Lee Skolnick is an architect who’s interested in leading the aesthetic, philosophical and sometimes political debate about the overlaps between architecture, art and nature.

He’s also chairman of the board for Architecture Omi, which, not coincidentally, is dedicated to exploring the same debate.  It’s a non-profit institution that offers a 60-acre site to fosters and cultivates the production of physical installations like pavilions, earthworks, landscape interventions, constructed environments.

In addition, the program encourages the integration of all varieties of related media, ideas, propositions and theoretical musings in a laboratory-style setting.

“Architects come up and do installations on the land,” he says.  “It’s a way to do what can’t do in professional life, and that’s experiment.  You can do it in school but not in the real world.”

Last year it was a pair of Cuban architects.  This year, it’s a group of students from the Architectonics Design Studio at the Cooper Union School of Architecture.

“We met with the first year design studio, and they went up to site early in the semester,” he says.  “They completely documented the site, brought that to Cooper Union to construct it in the studio.  Now they’re constructing it at Omi, and it opens this weekend.”

Their project itself is homage to Leddeus Wood, their professor of architecture and an architect who passed away this year.  His work, Skolnick says, was about drawing, fantasy and reality, and creating an ideal world.

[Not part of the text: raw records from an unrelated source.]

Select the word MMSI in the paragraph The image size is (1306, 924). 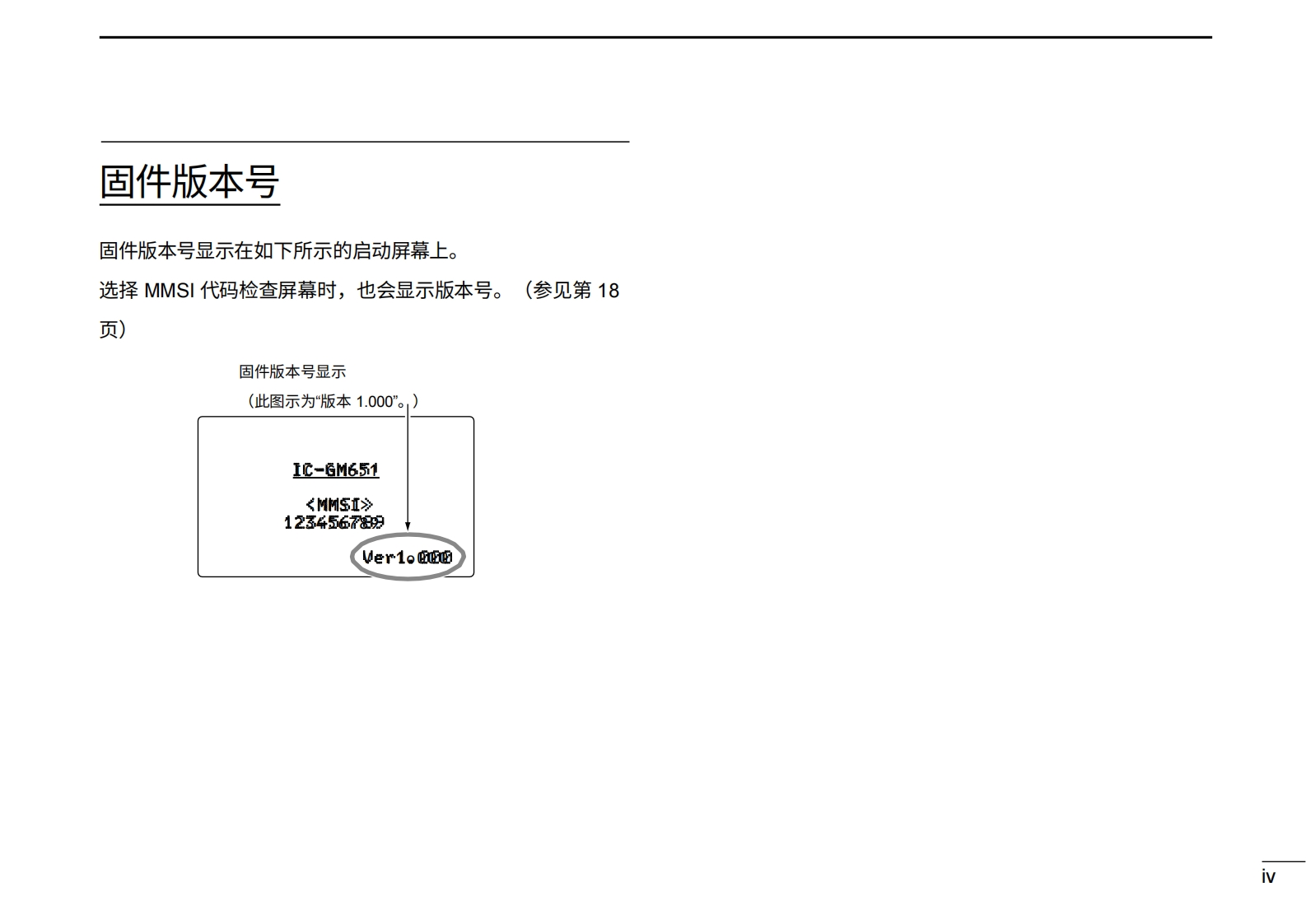(x=168, y=291)
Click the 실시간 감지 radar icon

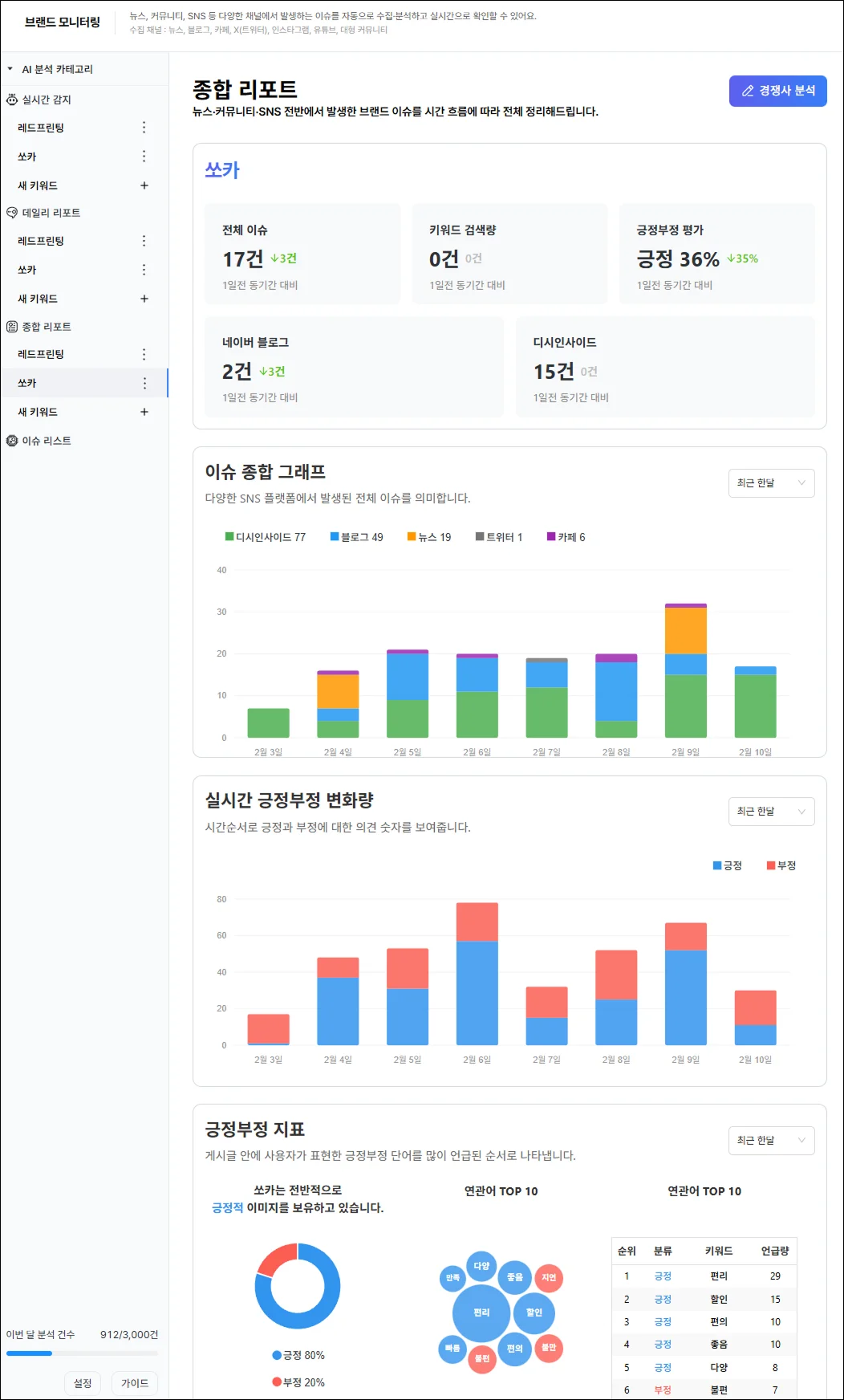(x=12, y=100)
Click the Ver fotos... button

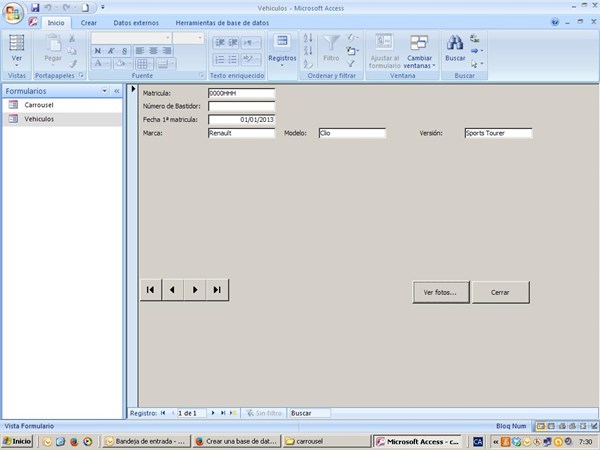click(440, 292)
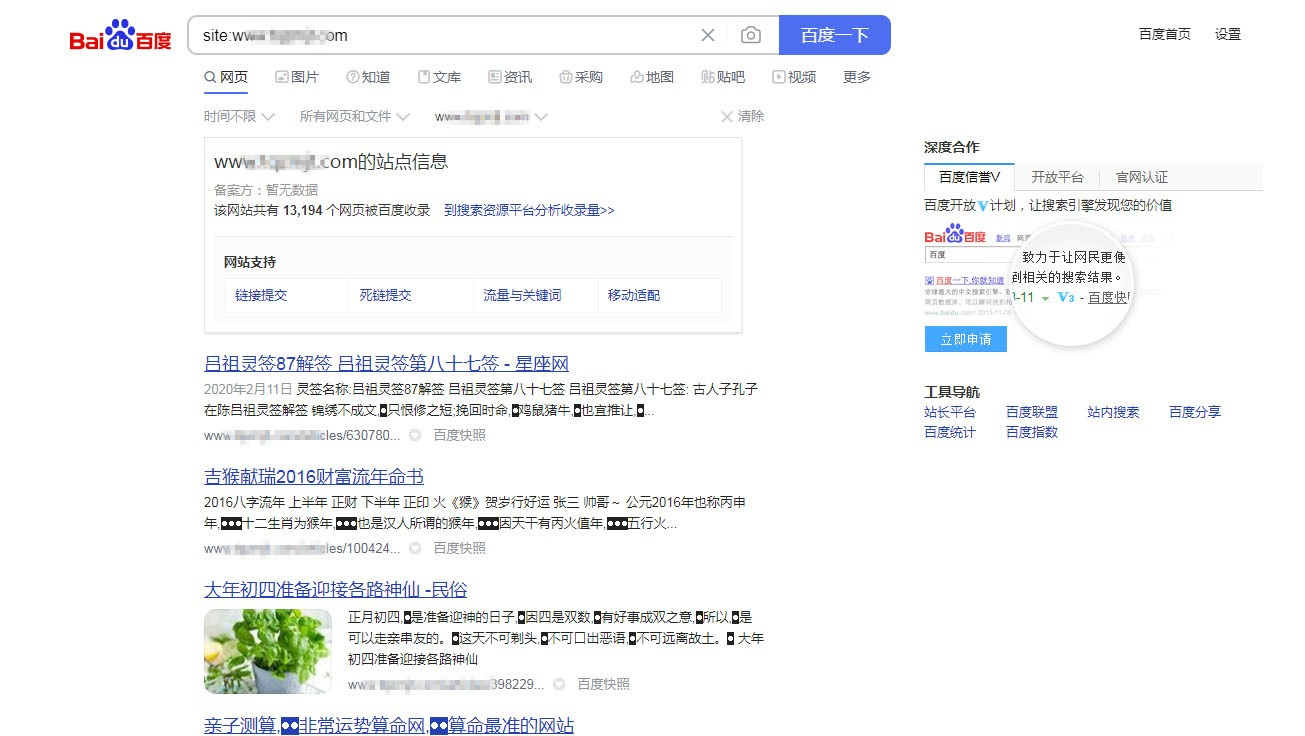Go to the 视频 tab
1305x736 pixels.
click(x=794, y=77)
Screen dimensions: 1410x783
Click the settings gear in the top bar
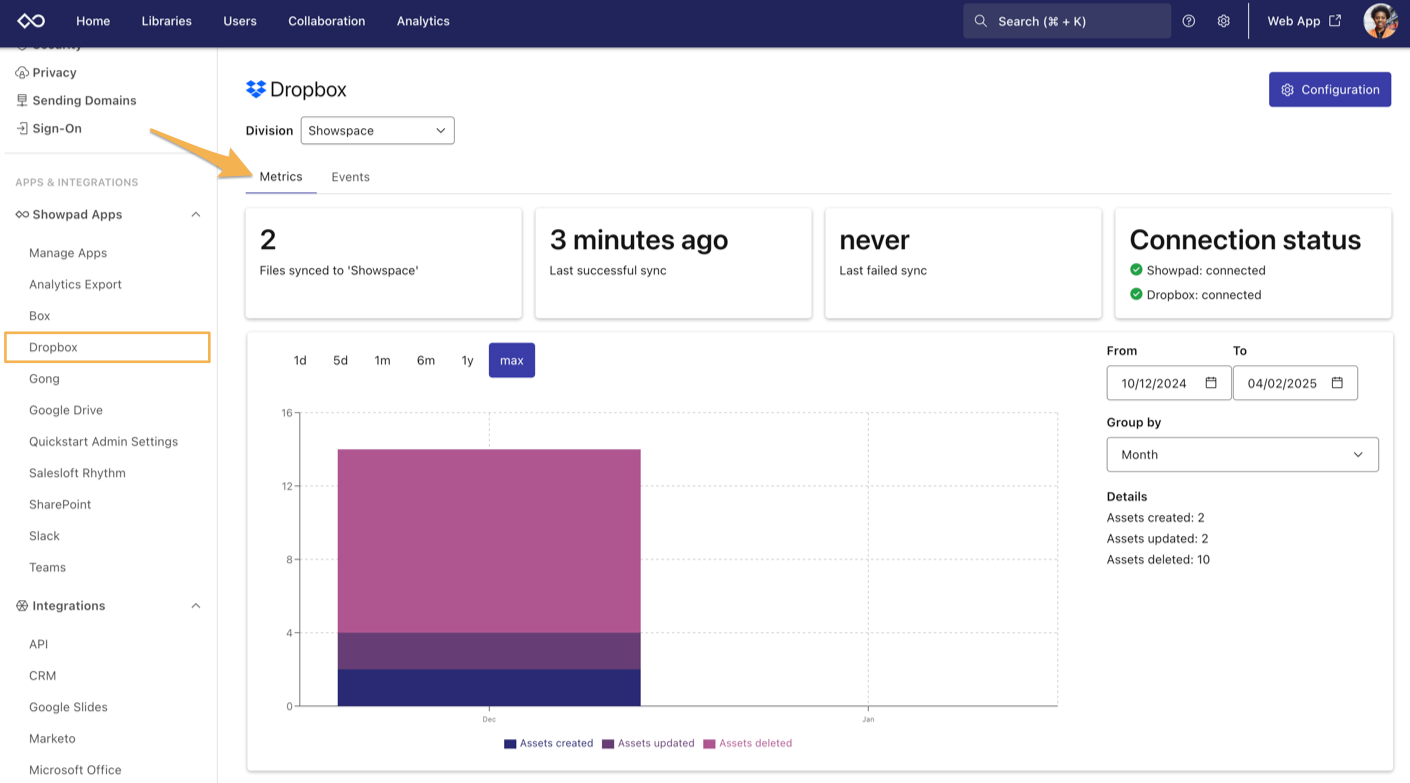click(x=1223, y=20)
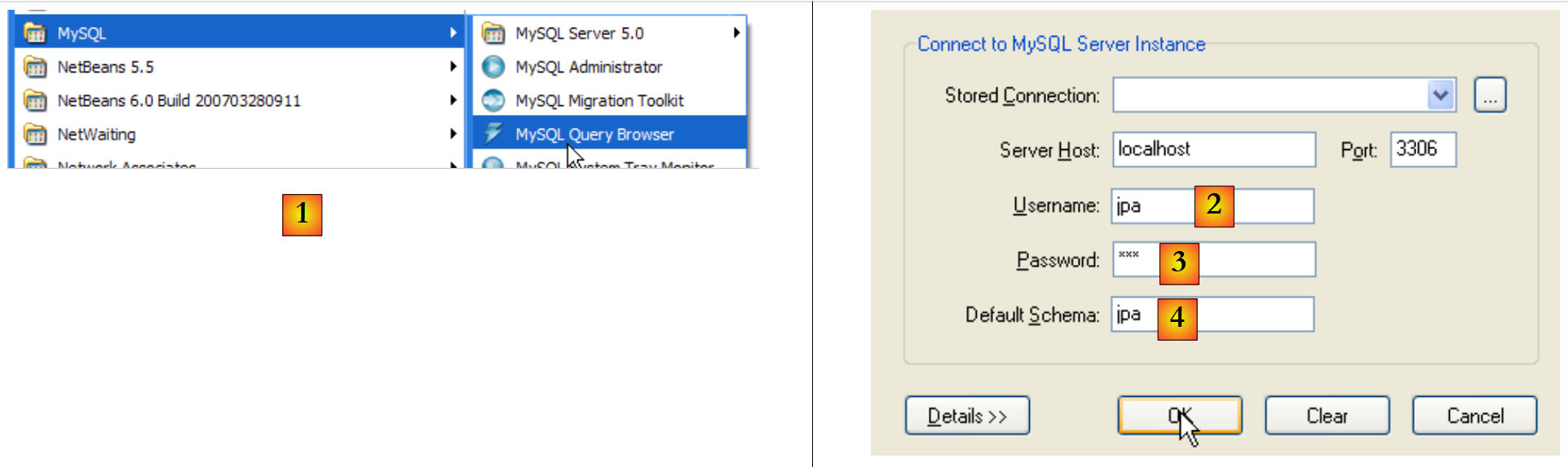
Task: Click the MySQL program group folder icon
Action: tap(35, 33)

It’s project designed to orient visitors within the site.  There are lines of sight and a procession through the site and a wooded area, with axes.  It’s also a functional program about the mission of art Omi, with dancers, musicians, visual artists, and writers. Conceived as a place where they can share their work with the public, the students have designed venues for musicians and a pavilion in the landscape.

“It’s hard to describe,” Skolnick says.  “It’s a laboratory for architectural education and an intervention in nature for people to experience and to think about their relationship with nature.”

And the proper place for a debate about its relationship to art and architecture.